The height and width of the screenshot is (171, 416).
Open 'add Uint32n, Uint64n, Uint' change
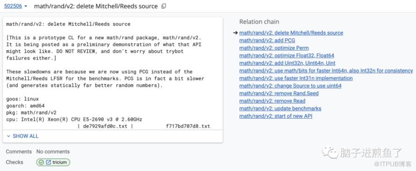click(287, 63)
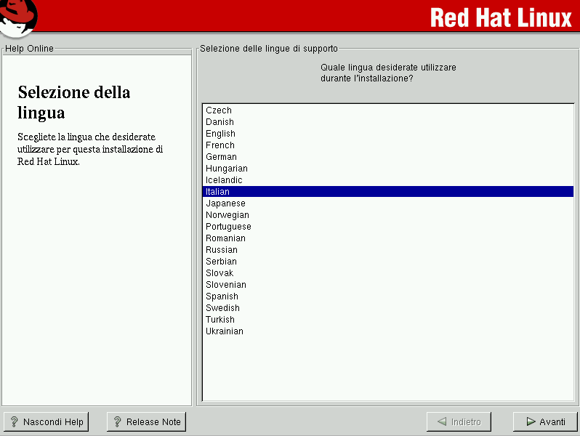Viewport: 580px width, 436px height.
Task: Click the question mark icon on Nascondi Help
Action: pyautogui.click(x=14, y=421)
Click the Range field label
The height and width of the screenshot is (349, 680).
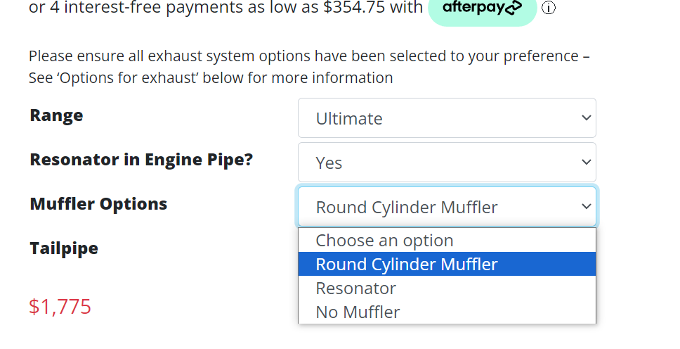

→ Task requirements:
Down to the last line, return the entries above exactly, with no pictures.

→ Result of the exercise:
The height and width of the screenshot is (171, 416).
Open 'add Uint32n, Uint64n, Uint' change
click(287, 63)
Viewport: 580px width, 436px height.
Task: Click the question mark icon on Nascondi Help
Action: pyautogui.click(x=14, y=421)
Click the Range field label
The height and width of the screenshot is (349, 680).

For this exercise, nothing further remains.